» TASK PROMPT
Reproduce the listing below line for line, keeping every character unchanged.

» EXTRACTED RECORDS
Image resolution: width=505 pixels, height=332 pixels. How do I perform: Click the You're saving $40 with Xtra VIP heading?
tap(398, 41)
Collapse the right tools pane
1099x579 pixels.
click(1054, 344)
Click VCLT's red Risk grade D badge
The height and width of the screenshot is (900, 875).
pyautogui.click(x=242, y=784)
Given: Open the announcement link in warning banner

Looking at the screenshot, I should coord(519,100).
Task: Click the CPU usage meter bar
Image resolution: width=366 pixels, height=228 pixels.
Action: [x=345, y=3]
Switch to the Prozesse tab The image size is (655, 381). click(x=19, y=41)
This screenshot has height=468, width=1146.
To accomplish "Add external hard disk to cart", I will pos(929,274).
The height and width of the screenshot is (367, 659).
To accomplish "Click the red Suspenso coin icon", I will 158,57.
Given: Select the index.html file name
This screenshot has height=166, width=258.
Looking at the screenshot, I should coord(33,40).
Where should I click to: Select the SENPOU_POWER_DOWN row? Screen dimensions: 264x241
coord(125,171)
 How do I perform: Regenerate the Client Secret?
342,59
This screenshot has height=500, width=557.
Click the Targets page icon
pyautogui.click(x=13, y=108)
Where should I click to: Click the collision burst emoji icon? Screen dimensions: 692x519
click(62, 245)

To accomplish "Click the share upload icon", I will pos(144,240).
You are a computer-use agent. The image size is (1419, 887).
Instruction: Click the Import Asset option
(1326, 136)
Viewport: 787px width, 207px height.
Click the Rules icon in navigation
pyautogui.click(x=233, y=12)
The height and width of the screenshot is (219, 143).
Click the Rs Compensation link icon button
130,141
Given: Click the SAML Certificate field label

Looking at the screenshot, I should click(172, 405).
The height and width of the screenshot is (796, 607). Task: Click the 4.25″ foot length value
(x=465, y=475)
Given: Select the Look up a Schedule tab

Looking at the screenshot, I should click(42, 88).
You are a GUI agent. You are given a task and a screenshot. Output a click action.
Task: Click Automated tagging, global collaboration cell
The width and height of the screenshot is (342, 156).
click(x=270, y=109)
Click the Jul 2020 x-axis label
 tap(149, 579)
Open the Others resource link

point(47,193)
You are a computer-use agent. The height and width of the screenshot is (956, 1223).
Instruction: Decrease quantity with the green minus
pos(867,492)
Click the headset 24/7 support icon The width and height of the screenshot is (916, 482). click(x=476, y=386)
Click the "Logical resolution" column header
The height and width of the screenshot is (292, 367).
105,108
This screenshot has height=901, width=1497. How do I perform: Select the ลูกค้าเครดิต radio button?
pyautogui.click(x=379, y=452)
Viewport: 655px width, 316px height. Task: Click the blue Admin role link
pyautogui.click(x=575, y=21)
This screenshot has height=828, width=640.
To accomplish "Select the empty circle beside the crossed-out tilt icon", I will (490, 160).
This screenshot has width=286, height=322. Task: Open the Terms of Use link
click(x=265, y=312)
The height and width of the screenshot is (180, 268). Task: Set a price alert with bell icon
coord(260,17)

» EXERCISE ANSWER
Image resolution: width=505 pixels, height=332 pixels. How do I perform: Click the You're saving $40 with Xtra VIP heading?
tap(398, 41)
Collapse the right tools pane
1099x579 pixels.
click(1054, 344)
Click VCLT's red Risk grade D badge
The height and width of the screenshot is (900, 875).
pyautogui.click(x=242, y=784)
Given: Open the announcement link in warning banner

Looking at the screenshot, I should coord(519,100).
Task: Click the CPU usage meter bar
Image resolution: width=366 pixels, height=228 pixels.
Action: [x=345, y=3]
Switch to the Prozesse tab The image size is (655, 381). click(x=19, y=41)
This screenshot has height=468, width=1146.
To accomplish "Add external hard disk to cart", I will pos(929,274).
The height and width of the screenshot is (367, 659).
To accomplish "Click the red Suspenso coin icon", I will 158,57.
Given: Select the index.html file name
This screenshot has height=166, width=258.
Looking at the screenshot, I should coord(33,40).
Where should I click to: Select the SENPOU_POWER_DOWN row? Screen dimensions: 264x241
coord(125,171)
 How do I perform: Regenerate the Client Secret?
342,59
This screenshot has height=500, width=557.
Click the Targets page icon
pyautogui.click(x=13, y=108)
Where should I click to: Click the collision burst emoji icon? Screen dimensions: 692x519
click(62, 245)

To accomplish "Click the share upload icon", I will pos(144,240).
You are a computer-use agent. The image size is (1419, 887).
Instruction: Click the Import Asset option
(1326, 136)
Viewport: 787px width, 207px height.
Click the Rules icon in navigation
pyautogui.click(x=233, y=12)
The height and width of the screenshot is (219, 143).
Click the Rs Compensation link icon button
130,141
Given: Click the SAML Certificate field label

Looking at the screenshot, I should click(172, 405).
The height and width of the screenshot is (796, 607). Task: Click the 4.25″ foot length value
(x=465, y=475)
Given: Select the Look up a Schedule tab

Looking at the screenshot, I should click(42, 88).
You are a GUI agent. You are given a task and a screenshot. Output a click action.
Task: Click Automated tagging, global collaboration cell
The width and height of the screenshot is (342, 156).
click(x=270, y=109)
Click the Jul 2020 x-axis label
 tap(149, 579)
Open the Others resource link

point(47,193)
You are a computer-use agent. The height and width of the screenshot is (956, 1223).
Instruction: Decrease quantity with the green minus
pos(867,492)
Click the headset 24/7 support icon The width and height of the screenshot is (916, 482). click(x=476, y=386)
Click the "Logical resolution" column header
The height and width of the screenshot is (292, 367).
105,108
This screenshot has height=901, width=1497. How do I perform: Select the ลูกค้าเครดิต radio button?
pyautogui.click(x=379, y=452)
Viewport: 655px width, 316px height. Task: Click the blue Admin role link
pyautogui.click(x=575, y=21)
This screenshot has height=828, width=640.
To accomplish "Select the empty circle beside the crossed-out tilt icon", I will (490, 160).
This screenshot has width=286, height=322. Task: Open the Terms of Use link
click(x=265, y=312)
The height and width of the screenshot is (180, 268). Task: Set a price alert with bell icon
coord(260,17)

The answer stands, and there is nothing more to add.